Here by maximal connected we mean the following: If $M$ is a connected subgroup (in the Zariski topology) of $SO_Q$ such that $M$ contains $H_L$, then $M = H_L$ or $M = SO_Q$.
This proposition was proven by E.B. Dynkin in the paper "Maximal subgroups of the classical groups". It is Theorem 1.1. in the translation done by the AMS (see https://www.ams.org/books/trans2/006/). However, in this paper Dynkin says that the proof of the above proposition is elementary and refers to another paper: V. V. Morosoff, “Sur les groupes primitifs”. The problem is that the latter paper is in Russian and I have found no translation.

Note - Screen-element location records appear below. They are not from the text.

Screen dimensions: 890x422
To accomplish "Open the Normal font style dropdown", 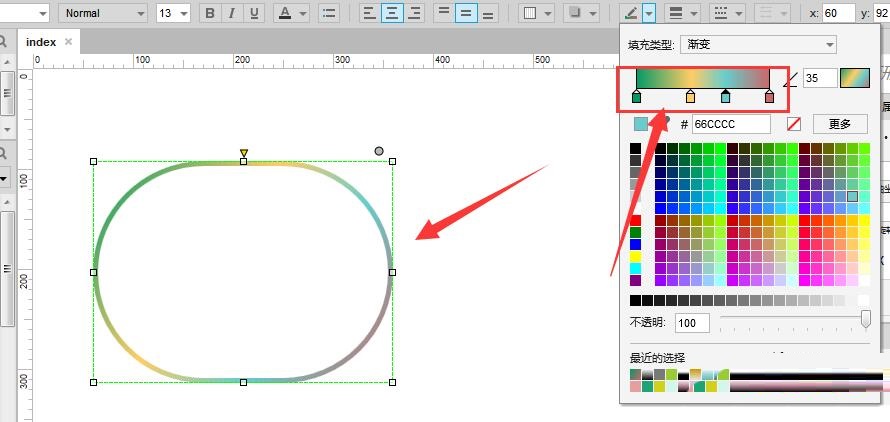I will tap(103, 13).
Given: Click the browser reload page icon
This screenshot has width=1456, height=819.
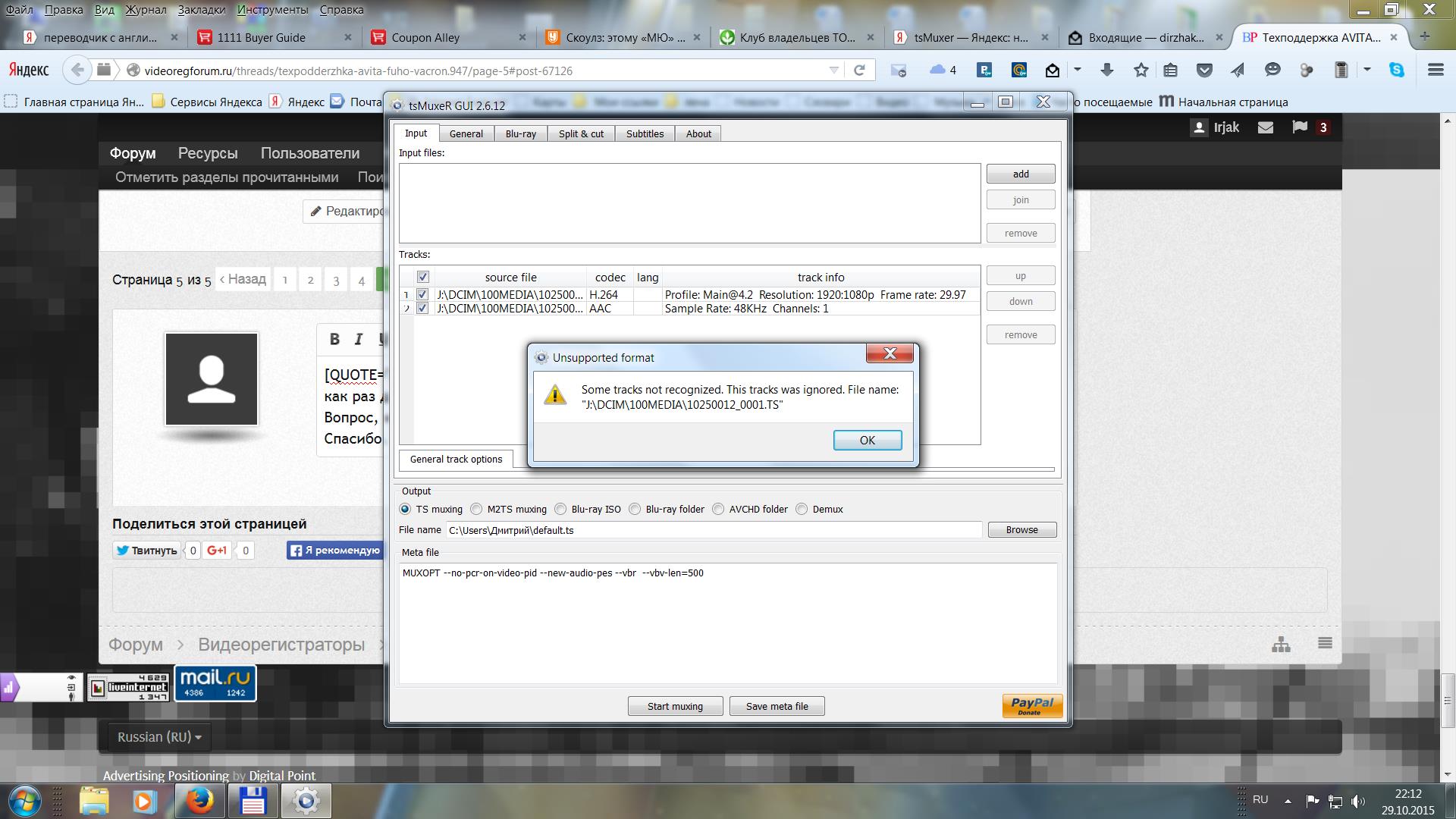Looking at the screenshot, I should coord(859,71).
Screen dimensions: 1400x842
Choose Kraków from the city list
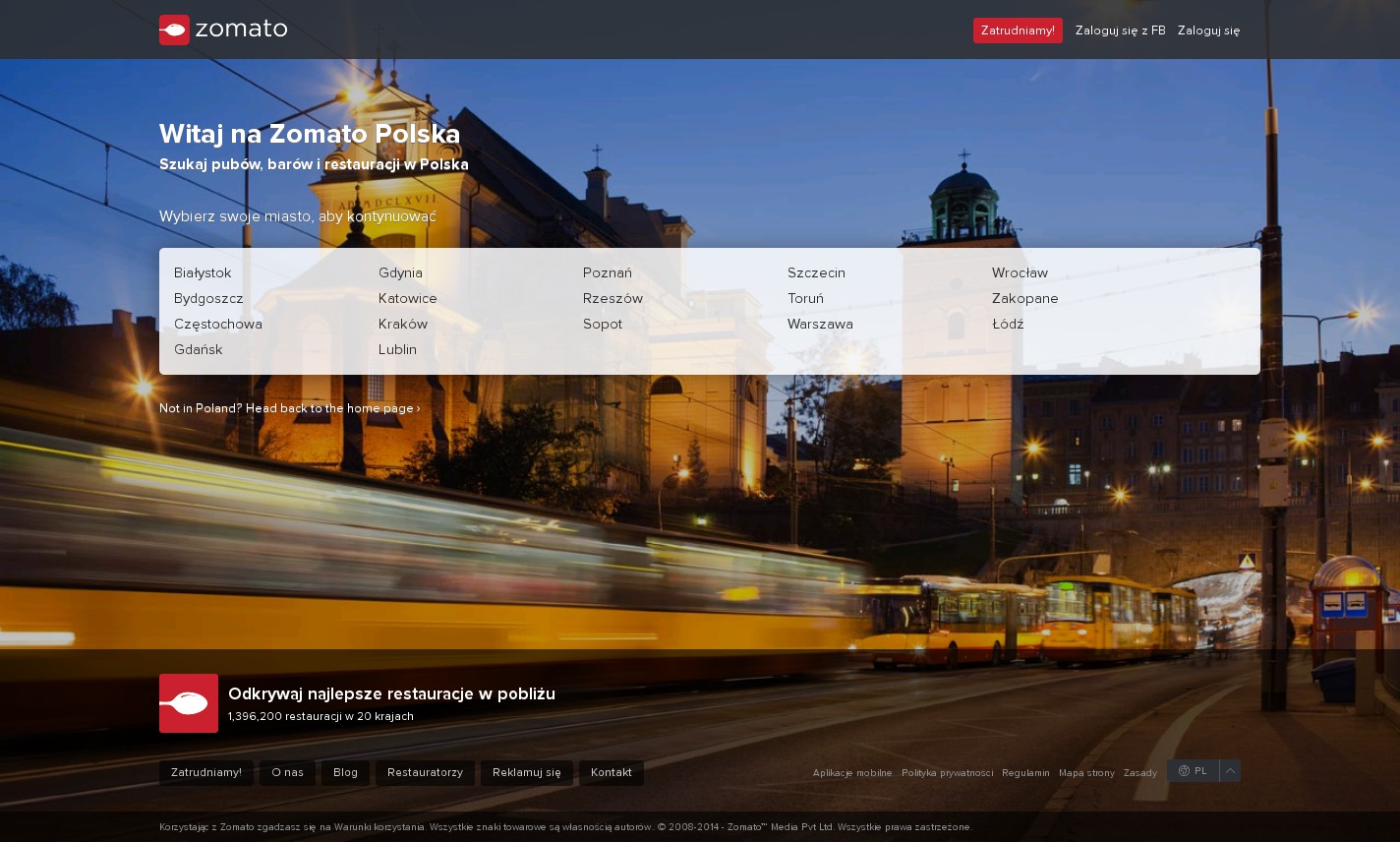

I have tried to prove the proposition above alone since Dynkin says it is elementary. However, I have not accomplished much. The things I know are the following: (i) If we know that the proposition holds for diagonal quadratic forms then it holds for all quadratic forms, since every quadratic form over an algebraically closed field is conjugate to a diagonal quadratic form. In particular, it suffices to prove the proposition when the quadratic form is diagonal.
(ii)I guess the proof for $Q$ being the sum of squares contains most of the difficulty and for a general quadratic form one can adapt this proof.
Hence, it would suffice some help in proving that $H_L$ is maximal connected in $SO(n)$, where $SO(n)$ is the special orthogonal group. Thank you in advance for any help!